Challenging times for Fil-Am activists
With the election of politically conservative Donald Trump, young Fil-Am activists are now facing challenges on two fronts. In the U.S., Trump, who ran on an anti-immigrant and far right platform, has unleashed several executive orders, including one that threatens the democratic rights of immigrant and refugees. Not only are they worried about their future in this country, but also they are deeply concerned about the repressive policies of President Duterte, whose bloody war on drugs has already resulted in 7,000 casualties during his first seven months in office.
In addition, Duterte has also advocated for the return of the death penalty, persecuted members of the opposition, supported lowering the minimum age of criminal liability from 15 to 9, and shown partiality to Marcos in his efforts to unseat duly elected Vice President Leni Robredo.
De Leon Gemora relates, “I marched with my mother last year to support the “Black Lives Matter” protest happening in San Francisco. After Duterte’s decision to bury Marcos as a hero, I was inspired to do something about the Philippines because I felt that I was doing a lot of people justice by standing up against dictators. My mother Doris taught me a lot about fighting for those who do not have a voice or choice. She was diagnosed recently with the early stages of Alzheimer, and I want her to know that I’m standing on behalf of her fight for the injustices done against our people. It’s my turn to stand up and speak up for her.”
Living testament
Patalinghug believes that Duterte is stepping on the sacrifices of the many who have fought against the Marcos dictatorship and clearly undermining democracy, as in the case of extrajudicial killings.
“I am a living testament as to how families suffer in the midst of political turmoil that happens in any country,” Patalinghug stated. “My mother’s work as a political activist during martial law deprived me of a mother for almost two decades, and now only to be threatened again with the same separation under the Trump administration because I’m a green card holder. Trump’s executive order on immigration is an inhuman, immoral and illegal act and should be stopped and fought in every capacity.”
Mercedes, who joined the recent Women’s March opposing Trump’s policies against women and other groups, feels strongly that she has a role to play in the U.S. to support the struggles in the Philippines.

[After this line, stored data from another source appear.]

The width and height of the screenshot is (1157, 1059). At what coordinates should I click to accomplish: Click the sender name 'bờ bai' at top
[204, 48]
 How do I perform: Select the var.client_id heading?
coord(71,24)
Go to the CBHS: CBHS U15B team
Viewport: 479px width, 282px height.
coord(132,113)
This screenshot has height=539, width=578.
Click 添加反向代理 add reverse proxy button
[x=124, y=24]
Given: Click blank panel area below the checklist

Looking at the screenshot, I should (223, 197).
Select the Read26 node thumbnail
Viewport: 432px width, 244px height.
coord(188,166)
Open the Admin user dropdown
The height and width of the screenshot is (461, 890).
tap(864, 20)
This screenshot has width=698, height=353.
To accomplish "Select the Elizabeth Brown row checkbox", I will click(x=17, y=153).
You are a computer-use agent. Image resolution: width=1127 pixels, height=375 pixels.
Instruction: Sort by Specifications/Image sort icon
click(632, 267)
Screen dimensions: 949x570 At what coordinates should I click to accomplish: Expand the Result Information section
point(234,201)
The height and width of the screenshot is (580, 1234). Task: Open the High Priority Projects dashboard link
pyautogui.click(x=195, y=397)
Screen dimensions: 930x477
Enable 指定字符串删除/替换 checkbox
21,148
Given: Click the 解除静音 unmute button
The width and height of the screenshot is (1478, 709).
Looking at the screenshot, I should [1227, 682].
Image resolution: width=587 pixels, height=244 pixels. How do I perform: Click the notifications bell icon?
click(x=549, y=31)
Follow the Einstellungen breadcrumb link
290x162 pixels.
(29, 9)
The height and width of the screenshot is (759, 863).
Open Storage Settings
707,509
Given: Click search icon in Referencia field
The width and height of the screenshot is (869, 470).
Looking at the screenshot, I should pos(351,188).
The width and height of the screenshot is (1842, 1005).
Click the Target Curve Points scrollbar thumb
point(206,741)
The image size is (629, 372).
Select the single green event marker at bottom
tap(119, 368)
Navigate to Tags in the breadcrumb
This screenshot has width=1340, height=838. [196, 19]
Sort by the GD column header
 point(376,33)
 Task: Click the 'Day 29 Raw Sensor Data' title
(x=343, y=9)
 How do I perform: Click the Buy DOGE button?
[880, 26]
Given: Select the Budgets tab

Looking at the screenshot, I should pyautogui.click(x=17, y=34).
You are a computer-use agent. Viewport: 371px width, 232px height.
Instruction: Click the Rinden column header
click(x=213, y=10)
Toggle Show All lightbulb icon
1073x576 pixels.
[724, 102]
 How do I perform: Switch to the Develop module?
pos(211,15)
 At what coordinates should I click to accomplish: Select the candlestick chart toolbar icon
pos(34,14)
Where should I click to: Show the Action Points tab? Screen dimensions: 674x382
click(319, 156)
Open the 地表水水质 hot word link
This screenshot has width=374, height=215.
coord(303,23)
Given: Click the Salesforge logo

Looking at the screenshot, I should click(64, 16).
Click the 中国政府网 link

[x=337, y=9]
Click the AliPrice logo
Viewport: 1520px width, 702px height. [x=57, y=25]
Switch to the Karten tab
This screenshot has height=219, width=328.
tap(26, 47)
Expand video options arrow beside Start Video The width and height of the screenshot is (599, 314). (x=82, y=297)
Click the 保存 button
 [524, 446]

“My mother inspired me to join the protest against the burial of Marcos because she believes that overseas Filipinos could amplify to a wider arena the voices of those back home. I think that since we are the next generation to assume the mantle, we should never forget the atrocities committed against our people in the past so we do not commit the same mistakes in the future. I believe that remembering our history, no matter where we are in the world, helps us move forward.”